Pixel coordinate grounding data
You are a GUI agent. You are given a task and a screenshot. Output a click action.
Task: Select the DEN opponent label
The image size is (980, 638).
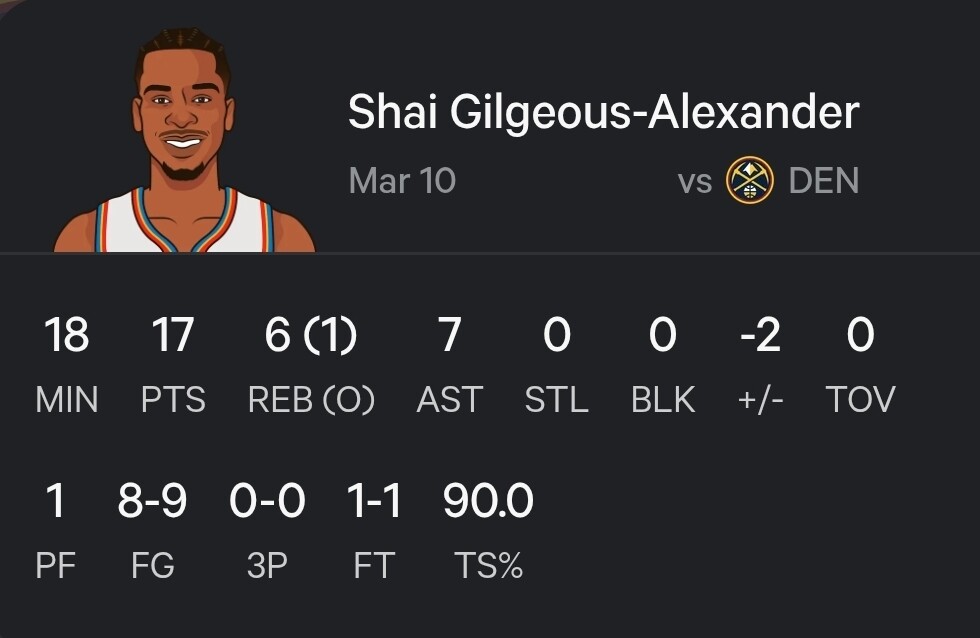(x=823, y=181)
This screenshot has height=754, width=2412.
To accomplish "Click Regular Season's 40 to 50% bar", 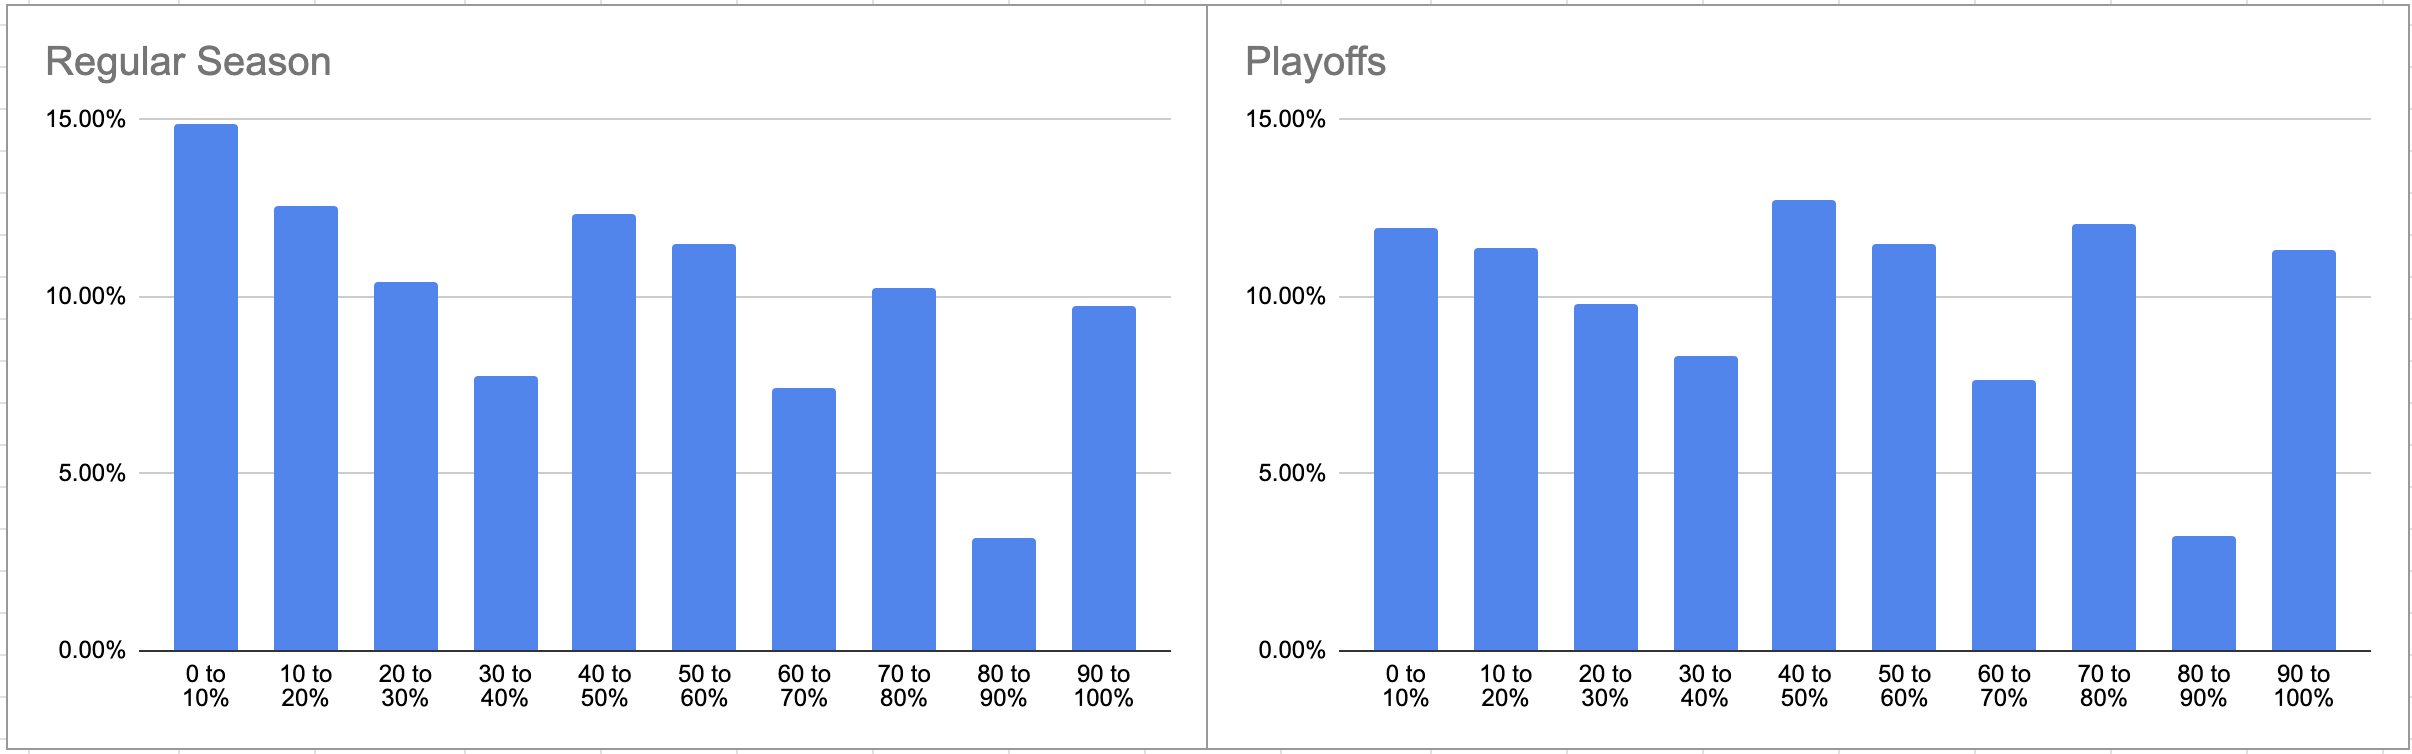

EXERCISE INSTRUCTIONS —
Once the pictures are removed, set down what remains of the entries above exactly.

THE COMPLETED TASK —
You are a GUI agent. You are given a task and a screenshot. Output a click action.
Task: Select the DEN opponent label
The image size is (980, 638).
(x=823, y=181)
This screenshot has height=754, width=2412.
To accomplish "Click Regular Season's 40 to 50% bar", 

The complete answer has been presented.